On-line version ISSN 1808-1657

Arq. Inst. Biol. vol.84  São Paulo  2017  Epub Apr 13, 2017

http://dx.doi.org/10.1590/1808-1657000042015 

SCIENTIFIC COMMUNICATION

Avaliação funcional dos fagócitos do sangue e da secreção mamária de vacas no período pós-parto imediato

Functional assessment of phagocytes from blood and mammary secretion of cows in the immediate postpartum period

Karina Medici Madureira1  * 

Viviani Gomes2 

Vinicius Dayoub Gonçalves2 

Carolina Lara Shecaira2 

Caroline Harumi Seino2 

Fernando José Benesi2 

1Departamento de Anatomia, Patologia e Clínicas Veterinárias, Universidade Federal da Bahia (UFBA) - Salvador (BA), Brasil.

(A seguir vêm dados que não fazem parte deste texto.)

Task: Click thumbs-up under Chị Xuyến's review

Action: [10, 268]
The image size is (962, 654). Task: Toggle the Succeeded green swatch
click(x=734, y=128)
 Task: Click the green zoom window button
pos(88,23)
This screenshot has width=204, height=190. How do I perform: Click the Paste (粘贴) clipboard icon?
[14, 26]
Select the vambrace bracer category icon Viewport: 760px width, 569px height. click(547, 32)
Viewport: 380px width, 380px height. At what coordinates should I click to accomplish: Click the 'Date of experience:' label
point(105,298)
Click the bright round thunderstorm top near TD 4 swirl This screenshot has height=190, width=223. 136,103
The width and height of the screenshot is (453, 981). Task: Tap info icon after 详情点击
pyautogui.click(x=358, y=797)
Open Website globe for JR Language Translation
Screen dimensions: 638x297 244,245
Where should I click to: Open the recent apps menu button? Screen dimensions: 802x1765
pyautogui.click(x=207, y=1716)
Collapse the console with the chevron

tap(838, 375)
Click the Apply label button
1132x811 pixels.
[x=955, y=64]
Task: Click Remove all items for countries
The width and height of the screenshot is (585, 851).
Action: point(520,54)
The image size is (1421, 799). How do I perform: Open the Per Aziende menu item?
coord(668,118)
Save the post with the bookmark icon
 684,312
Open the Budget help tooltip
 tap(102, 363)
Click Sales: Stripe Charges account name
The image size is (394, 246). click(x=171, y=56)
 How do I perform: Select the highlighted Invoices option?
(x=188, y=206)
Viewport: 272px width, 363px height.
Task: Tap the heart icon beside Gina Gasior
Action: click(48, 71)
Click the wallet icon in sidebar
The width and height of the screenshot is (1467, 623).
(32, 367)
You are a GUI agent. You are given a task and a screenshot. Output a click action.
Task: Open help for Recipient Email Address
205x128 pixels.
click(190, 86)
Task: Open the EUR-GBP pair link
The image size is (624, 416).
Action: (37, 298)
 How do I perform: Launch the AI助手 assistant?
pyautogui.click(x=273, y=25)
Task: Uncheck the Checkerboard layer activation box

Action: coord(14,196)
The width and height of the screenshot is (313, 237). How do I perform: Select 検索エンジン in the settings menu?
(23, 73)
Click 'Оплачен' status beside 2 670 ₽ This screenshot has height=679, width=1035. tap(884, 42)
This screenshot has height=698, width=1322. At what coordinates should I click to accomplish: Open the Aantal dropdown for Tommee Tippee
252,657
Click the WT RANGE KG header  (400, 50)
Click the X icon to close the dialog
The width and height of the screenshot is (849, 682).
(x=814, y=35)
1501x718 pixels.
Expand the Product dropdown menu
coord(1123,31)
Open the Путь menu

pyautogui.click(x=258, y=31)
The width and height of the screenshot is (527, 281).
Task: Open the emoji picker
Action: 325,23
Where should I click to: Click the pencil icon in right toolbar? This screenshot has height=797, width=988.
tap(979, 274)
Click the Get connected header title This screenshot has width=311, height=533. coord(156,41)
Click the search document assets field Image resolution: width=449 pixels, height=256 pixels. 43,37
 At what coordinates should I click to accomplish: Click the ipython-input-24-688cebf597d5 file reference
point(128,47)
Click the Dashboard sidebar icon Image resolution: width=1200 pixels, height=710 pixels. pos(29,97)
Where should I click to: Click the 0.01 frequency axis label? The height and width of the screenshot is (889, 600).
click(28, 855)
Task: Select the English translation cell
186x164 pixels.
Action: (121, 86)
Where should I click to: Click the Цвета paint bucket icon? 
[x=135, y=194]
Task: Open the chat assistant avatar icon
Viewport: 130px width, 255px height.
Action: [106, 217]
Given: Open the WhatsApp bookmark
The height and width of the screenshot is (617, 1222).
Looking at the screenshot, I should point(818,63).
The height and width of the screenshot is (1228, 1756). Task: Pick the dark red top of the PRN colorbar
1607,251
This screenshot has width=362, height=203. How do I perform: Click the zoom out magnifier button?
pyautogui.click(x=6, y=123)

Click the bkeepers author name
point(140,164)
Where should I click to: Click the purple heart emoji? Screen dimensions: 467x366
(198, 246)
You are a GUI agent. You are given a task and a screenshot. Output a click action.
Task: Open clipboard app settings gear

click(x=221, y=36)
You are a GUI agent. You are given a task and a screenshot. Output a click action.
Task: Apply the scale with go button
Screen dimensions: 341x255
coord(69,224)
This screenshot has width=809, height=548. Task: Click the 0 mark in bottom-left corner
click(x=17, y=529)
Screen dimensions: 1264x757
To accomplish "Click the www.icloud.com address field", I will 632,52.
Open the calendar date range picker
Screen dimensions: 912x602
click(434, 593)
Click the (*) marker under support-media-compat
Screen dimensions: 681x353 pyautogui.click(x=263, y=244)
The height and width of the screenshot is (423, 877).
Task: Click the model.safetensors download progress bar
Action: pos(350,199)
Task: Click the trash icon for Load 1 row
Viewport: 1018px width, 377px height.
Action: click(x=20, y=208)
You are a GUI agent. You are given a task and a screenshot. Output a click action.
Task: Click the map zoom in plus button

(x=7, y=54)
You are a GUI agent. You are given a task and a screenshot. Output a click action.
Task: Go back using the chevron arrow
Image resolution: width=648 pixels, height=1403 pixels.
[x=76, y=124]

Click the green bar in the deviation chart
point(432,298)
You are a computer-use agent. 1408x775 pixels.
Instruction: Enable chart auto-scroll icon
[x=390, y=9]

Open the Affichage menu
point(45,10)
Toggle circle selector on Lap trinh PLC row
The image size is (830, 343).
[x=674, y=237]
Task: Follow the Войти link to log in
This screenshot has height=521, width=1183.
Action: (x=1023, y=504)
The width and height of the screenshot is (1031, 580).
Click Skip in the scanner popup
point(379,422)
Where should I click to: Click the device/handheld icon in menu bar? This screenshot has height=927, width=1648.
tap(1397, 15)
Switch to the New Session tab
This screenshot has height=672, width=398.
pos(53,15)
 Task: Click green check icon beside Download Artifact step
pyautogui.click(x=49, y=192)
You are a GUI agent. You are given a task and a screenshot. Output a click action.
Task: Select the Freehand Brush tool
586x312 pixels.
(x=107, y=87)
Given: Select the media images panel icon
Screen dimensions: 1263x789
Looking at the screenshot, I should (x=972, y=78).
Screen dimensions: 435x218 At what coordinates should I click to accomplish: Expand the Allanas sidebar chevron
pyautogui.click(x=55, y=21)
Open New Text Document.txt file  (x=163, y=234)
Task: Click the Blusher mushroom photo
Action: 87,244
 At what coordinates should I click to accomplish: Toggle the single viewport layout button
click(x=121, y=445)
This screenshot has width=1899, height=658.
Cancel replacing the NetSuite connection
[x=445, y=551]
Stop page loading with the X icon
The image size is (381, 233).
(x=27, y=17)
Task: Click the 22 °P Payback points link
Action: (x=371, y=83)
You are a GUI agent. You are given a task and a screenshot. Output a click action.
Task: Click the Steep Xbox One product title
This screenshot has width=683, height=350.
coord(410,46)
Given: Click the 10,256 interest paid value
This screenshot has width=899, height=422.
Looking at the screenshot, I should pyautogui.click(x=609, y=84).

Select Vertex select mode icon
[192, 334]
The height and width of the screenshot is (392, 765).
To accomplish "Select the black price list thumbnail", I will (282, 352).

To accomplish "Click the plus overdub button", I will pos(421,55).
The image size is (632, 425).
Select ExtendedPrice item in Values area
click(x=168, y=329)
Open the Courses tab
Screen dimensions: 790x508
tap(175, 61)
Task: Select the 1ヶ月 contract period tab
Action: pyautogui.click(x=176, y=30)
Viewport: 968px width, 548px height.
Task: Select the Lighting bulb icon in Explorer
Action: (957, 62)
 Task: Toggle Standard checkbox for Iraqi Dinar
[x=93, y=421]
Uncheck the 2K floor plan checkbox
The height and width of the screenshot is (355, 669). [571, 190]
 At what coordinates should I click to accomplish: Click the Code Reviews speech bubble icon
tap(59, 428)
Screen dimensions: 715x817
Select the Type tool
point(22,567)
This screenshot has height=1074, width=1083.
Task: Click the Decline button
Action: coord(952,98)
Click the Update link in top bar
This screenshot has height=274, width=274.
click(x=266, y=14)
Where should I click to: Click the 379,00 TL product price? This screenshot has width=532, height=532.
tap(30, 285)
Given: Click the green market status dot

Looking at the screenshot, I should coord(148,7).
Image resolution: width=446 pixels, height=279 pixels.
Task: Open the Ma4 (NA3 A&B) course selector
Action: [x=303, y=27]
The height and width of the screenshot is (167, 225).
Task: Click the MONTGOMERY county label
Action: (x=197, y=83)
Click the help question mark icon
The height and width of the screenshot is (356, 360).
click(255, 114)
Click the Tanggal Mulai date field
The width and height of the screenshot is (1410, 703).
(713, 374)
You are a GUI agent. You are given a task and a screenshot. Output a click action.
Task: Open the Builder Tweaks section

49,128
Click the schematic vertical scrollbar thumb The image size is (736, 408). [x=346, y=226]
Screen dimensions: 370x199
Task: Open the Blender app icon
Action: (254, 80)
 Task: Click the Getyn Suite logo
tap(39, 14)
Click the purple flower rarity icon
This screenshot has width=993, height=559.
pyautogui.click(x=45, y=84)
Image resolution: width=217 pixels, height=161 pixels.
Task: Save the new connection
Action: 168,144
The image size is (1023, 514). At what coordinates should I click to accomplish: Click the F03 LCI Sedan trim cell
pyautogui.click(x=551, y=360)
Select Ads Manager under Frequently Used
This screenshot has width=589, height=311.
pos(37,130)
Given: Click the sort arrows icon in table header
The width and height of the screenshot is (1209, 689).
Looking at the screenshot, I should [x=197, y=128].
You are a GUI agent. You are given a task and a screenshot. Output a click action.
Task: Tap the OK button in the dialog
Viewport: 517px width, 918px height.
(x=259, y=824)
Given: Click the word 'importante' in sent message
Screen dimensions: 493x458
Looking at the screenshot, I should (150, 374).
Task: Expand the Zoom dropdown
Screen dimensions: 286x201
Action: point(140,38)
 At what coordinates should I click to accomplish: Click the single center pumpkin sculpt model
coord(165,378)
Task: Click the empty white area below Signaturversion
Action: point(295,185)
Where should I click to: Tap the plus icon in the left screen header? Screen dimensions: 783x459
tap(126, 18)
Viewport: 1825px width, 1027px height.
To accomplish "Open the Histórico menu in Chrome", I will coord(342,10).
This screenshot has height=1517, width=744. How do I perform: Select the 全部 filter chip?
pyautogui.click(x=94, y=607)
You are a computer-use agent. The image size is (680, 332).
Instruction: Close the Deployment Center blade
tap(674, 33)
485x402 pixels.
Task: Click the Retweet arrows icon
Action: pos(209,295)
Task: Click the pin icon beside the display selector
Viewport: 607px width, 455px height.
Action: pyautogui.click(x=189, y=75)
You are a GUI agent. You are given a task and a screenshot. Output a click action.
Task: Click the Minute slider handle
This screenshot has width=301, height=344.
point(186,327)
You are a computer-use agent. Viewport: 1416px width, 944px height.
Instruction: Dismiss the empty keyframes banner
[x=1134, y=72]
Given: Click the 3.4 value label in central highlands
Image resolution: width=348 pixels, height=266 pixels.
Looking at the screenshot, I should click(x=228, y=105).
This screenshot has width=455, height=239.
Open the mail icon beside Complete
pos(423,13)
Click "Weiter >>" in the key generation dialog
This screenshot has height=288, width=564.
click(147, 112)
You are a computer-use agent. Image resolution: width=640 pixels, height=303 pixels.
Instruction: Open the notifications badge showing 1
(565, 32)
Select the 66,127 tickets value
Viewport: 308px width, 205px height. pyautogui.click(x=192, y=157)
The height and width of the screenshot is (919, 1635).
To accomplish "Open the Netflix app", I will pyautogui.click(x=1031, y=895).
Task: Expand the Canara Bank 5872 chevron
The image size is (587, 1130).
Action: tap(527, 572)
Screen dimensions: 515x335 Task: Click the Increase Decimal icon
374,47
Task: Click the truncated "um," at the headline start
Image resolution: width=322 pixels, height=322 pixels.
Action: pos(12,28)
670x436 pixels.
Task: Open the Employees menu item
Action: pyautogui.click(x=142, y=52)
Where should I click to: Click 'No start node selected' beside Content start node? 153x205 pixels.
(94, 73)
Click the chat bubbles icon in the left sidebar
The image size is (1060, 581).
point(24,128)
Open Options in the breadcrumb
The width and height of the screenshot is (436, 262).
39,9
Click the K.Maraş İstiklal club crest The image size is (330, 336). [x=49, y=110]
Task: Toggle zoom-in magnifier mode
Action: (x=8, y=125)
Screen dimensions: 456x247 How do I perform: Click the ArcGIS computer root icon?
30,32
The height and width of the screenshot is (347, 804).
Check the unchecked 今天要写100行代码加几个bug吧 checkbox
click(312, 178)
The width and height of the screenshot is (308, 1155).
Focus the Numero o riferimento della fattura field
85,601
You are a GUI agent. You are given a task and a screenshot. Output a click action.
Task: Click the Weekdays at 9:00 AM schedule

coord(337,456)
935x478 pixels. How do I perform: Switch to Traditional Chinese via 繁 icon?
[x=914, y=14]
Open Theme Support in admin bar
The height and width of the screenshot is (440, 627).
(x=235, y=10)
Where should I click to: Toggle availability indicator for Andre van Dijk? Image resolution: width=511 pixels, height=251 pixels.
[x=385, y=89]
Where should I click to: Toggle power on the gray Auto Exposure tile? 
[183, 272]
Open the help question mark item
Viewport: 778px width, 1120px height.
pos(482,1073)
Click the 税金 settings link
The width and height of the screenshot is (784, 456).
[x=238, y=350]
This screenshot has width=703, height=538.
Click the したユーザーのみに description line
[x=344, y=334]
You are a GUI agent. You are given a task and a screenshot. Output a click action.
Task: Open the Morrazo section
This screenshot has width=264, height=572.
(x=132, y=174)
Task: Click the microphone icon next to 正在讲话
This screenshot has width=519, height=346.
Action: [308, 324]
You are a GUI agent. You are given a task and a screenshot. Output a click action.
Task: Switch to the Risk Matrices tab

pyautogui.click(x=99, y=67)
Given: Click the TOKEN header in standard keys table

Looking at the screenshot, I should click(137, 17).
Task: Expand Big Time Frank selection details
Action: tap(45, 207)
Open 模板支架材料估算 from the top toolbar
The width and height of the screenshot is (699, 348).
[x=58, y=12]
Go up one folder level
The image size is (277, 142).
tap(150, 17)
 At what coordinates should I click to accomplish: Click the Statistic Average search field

2Faculdade de Medicina Veterinária e Zootecnia, Universidade de São Paulo (USP) - São Paulo (SP), Brasil.

RESUMO:

O periparto caracteriza-se por mudanças imunes e fisiológicas na glândula mamária das fêmeas bovinas, ­tornando-as mais susceptiveis às mastites. Este trabalho teve o objetivo de avaliar a fagocitose da bactéria Escherichia coli pelos fagócitos do sangue e do colostro de vacas hígidas da raça Holandesa. Amostras provenientes de 22 fêmeas, entre novilhas e vacas, foram obtidas durante a primeira ordenha pós-parto, para avaliação da fagocitose, em lamínula de vidro, após estímulo com E. coli. A proporção de fagócitos espraiados do sangue foi maior quando as células foram estimuladas com bactérias (p=0,003), no entanto a taxa de fagocitose foi baixa e semelhante à observada quando as células não foram estimuladas (p=0,299). No colostro, foram constatados maiores índices de fagocitose (p=0,001) e espraiamento (p=0,000) quando os fagócitos foram estimulados com E. coli. Comparando-se os resultados obtidos para o sangue e o colostro, verificou-se, no sangue, maior proporção de fagócitos não espraiados e que não apresentavam bactérias no seu interior, estimulados (p=0,000) ou não (p=0,002) com bactéria. Houve maior taxa de espraiamento nos fagócitos do colostro quando estimulados com E. coli (p=0,002). Não se viu diferença nos percentuais de fagocitose entre as amostras de sangue e colostro incubadas (p=0,478) ou não (p=0,071) com bactérias. Os resultados permitiram concluir que E. coli influenciou no espraiamento dos fagócitos do sangue e do colostro de fêmeas bovinas da raça Holandesa no período do pós-parto imediato e auxiliarão na compreensão dos mecanismos imunológicos ocorridos nesse período, considerado o de maior susceptibilidade das fêmeas bovinas às infecções.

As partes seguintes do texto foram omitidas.